Ich habe mir gesagt, dass es sich lohnt, einen über 1’000 Seiten starken Kommentarband zu einem fast 600-seitigen Textband separat vorzustellen. Die immense Arbeit, die in diesem Kommentarband steckt, kann ja selbst so kaum den Meriten entsprechend gewürdigt werden. Immerhin wurde bei jeder der rund 400 Rezensionen der Frankfurter Gelehrten Anzeigen, Jahrgang 1772, die Urheberschaft abgeklärt werden. Das bedeutete zum einen, die Zuschreibungen bisheriger Wissenschaftler zu sammeln und auf ihre Plausibilität zu prüfen, und deshalb zum andern in zeitgenössischen Dokumenten – vor allem Briefwechseln – nach Hinweisen zu suchen: Zeitgenössischen Zuschreibungen durch Dritte ebenso wie (zum Beispiel eben briefliche) Bekenntnisse zu dieser oder jener Rezension. (Einen Spezialfall stellt hierin dann Goethe vor, der – als er sich in den 1820ern schon längst selber historisch geworden war – versuchte, seine Rezensionen auszusondern, um sie in seiner Werkausgabe letzter Hand einzugliedern: Nicht nur, dass er der Meinung war, das Team um Merck hätte auch noch 1773 in den Frankfurter Gelehrten Anzeigen rezensiert – weshalb er sich auch noch aus diesem Jahrgang Texte zuschrieb – er wusste auch sonst nicht mehr so ganz, was er damals geschrieben haben könnte.
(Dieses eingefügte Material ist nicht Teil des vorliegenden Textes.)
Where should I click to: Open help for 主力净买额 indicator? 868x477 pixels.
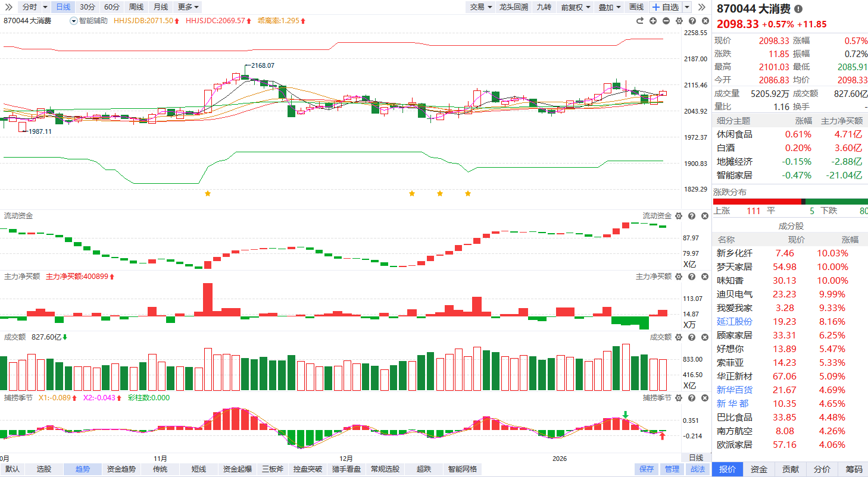pyautogui.click(x=692, y=277)
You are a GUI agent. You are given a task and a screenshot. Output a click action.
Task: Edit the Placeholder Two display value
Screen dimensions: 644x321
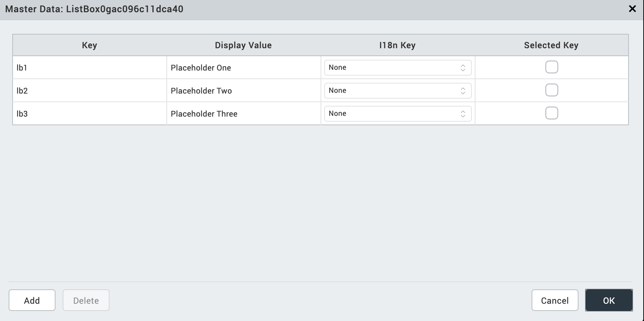click(243, 91)
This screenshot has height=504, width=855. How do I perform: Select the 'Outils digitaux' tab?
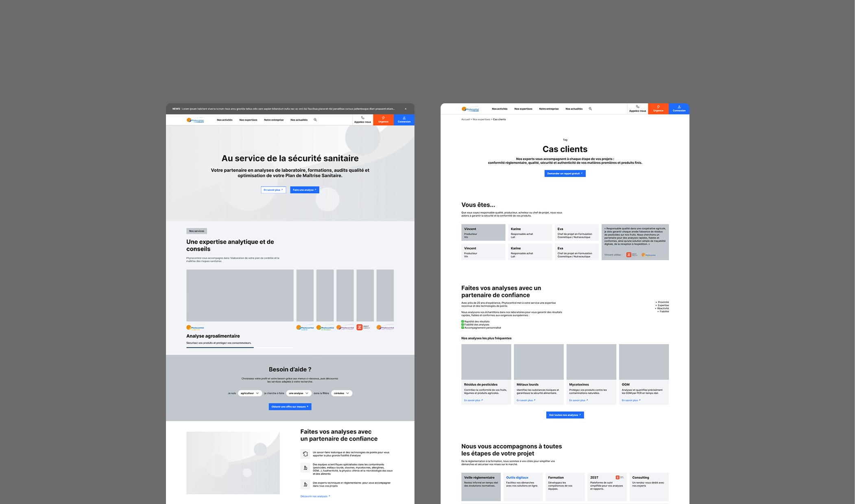pos(523,486)
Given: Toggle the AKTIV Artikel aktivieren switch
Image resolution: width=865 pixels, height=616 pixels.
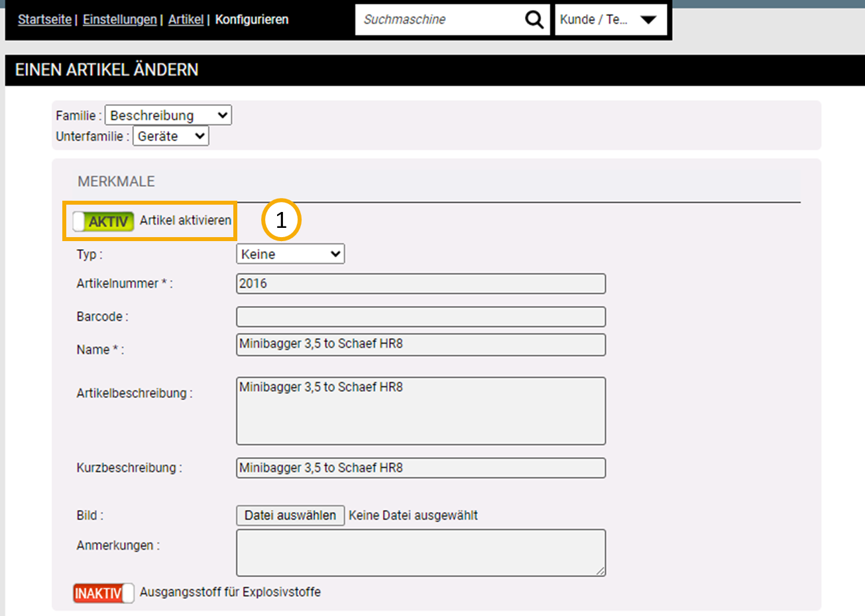Looking at the screenshot, I should point(103,221).
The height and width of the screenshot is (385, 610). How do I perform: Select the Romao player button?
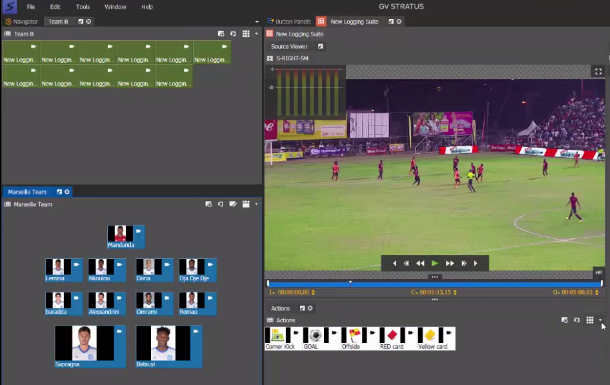pos(198,304)
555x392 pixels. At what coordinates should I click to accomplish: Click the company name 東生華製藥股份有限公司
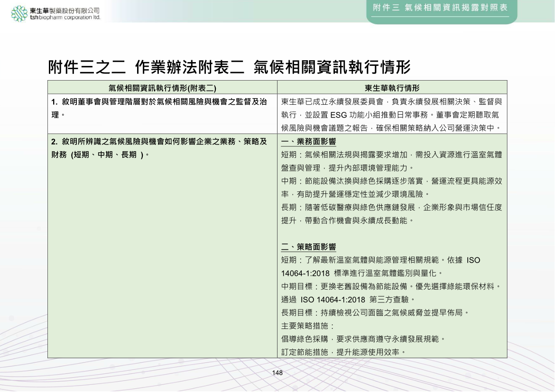(64, 10)
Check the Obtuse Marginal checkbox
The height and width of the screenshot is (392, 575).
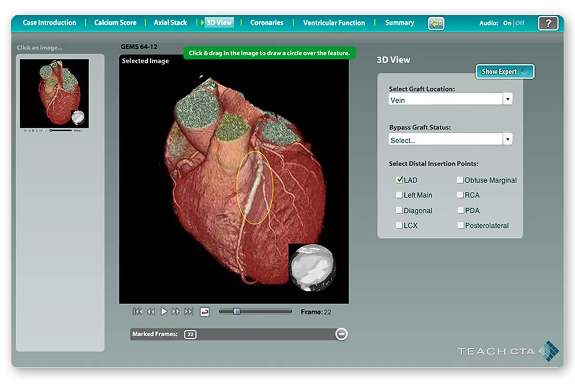tap(460, 180)
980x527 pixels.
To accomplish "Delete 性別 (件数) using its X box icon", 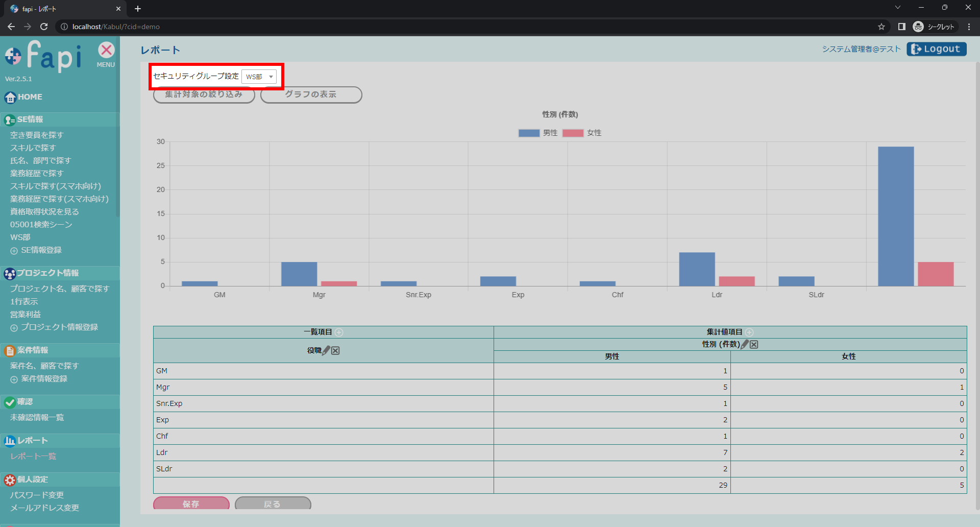I will click(754, 344).
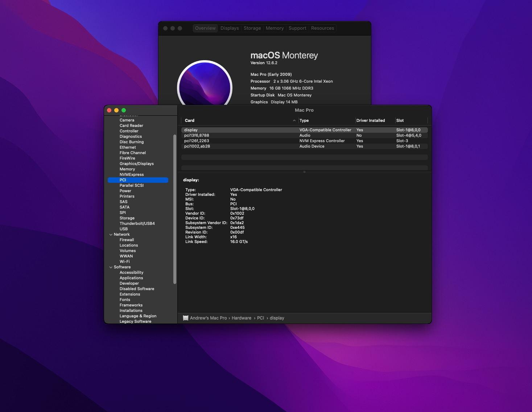
Task: Select NVMExpress in the hardware list
Action: [132, 175]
So eignete er sich Texte an, die heute mit Sicherheit anderen zugeschrieben werden können, oder übersah welche, die man heute ihm zuordnet. Was unter anderem dazu führt, dass auf Grund der Autorität des Meisters – vor allem natürlich in der Goethe-Forschung – nach wie vor unterschiedliche Zuordnungen kursieren.)
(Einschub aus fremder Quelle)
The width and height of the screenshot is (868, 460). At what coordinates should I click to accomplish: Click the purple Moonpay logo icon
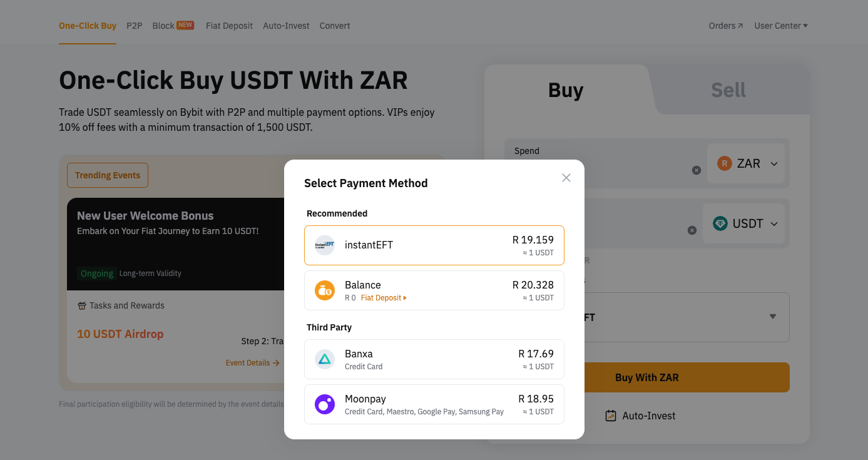pyautogui.click(x=325, y=404)
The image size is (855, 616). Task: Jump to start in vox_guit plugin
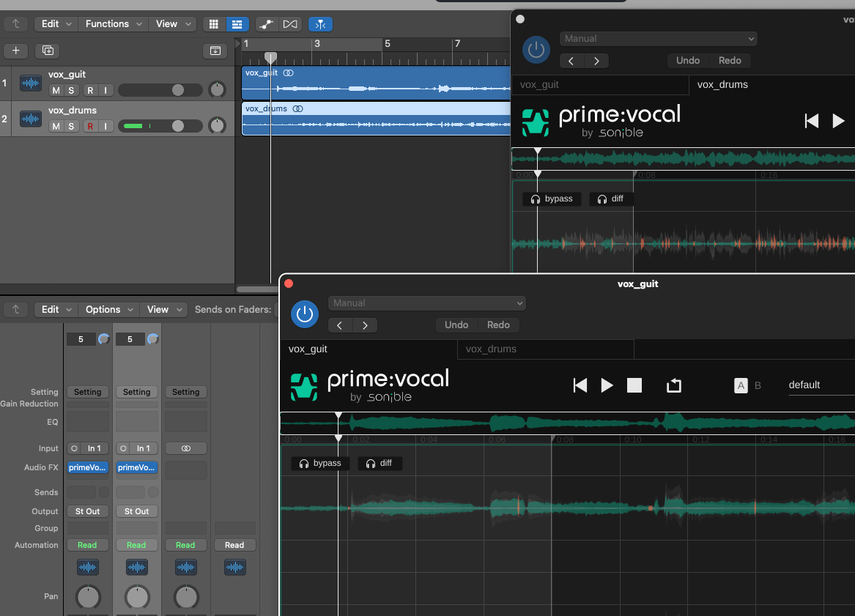(580, 385)
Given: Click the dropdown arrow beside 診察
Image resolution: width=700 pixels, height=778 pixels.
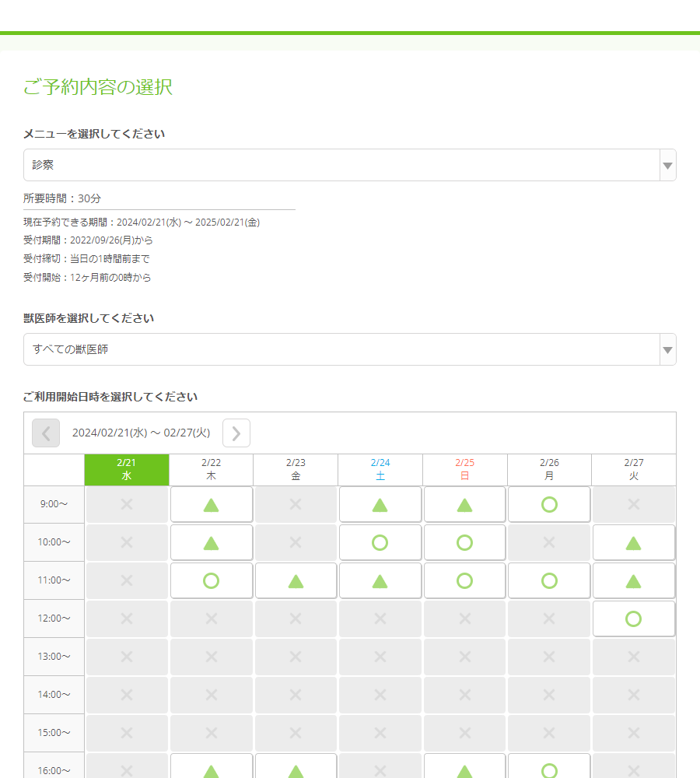Looking at the screenshot, I should 667,165.
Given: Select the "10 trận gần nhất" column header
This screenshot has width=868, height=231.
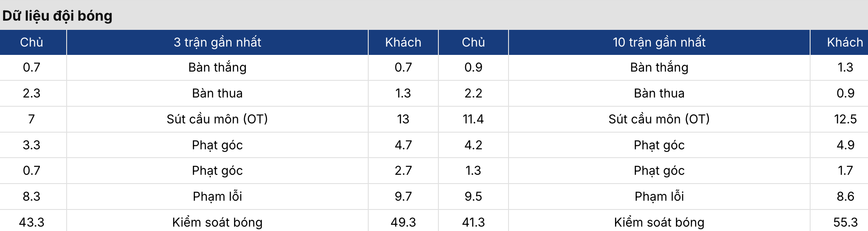Looking at the screenshot, I should click(659, 42).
Band 2.2 besteht aus dem eigentlichen Editorischen Bericht, einer Geschichte der Frankfurter Gelehrten Anzeigen vom Jahr 1772, inklusive Auflistung der Mitarbeiter, soweit sie identifiziert werden konnten (bei einigen ist es bis heute nicht gelungen), einer Qualifizierung der Texte und anderem mehr. Die darauf folgenden Stellenerläuterungen machen den Hauptteil des Buches aus – runde 750 Seiten. (Weil ich das schon einmal moniert habe: Auch in Band 2 kann sich die Herausgeberin leider nicht enthalten, zum Beispiel unter dem Lemma ‚Zeus‘ nicht nur anzugeben, in welchen Rezensionen der griechische Gott erwähnt wird, sondern auch zu erklären, dass es sich bei ‚Zeus‘ um einen ebensolchen Gott handle. Wie schon einmal gesagt: Ich denke, dass, wer überhaupt einen Mann wie Merck liest, an der deutschen Literatur des ausgehenden 18. Jahrhunderts nicht nur interessiert ist, sondern sich darin auch schon etwas auskennt und deshalb a fortiori über Basiskenntnisse in der – zu jener Zeit auch in der deutschen Literatur noch omnipräsenten – griechischen Mythologie verfügt. Aber dies ist ungefähr die größte Kritik, die ich an Band 2 und an der gesamten kritischen Ausgabe zu üben hätte.) Es folgen Angaben zur benutzen und zitierten Sekundärliteratur, zu den Abbildungen, eine Bibliografie der rezensierten Werke (sehr hilfreich), persönliche Angaben zu deren Autoren, Herausgebern und Übersetzer sowie ein tabellarisches Inhaltsverzeichnis. Alles, was man sich von einer guten kritischen Ausgabe nur wünschen kann.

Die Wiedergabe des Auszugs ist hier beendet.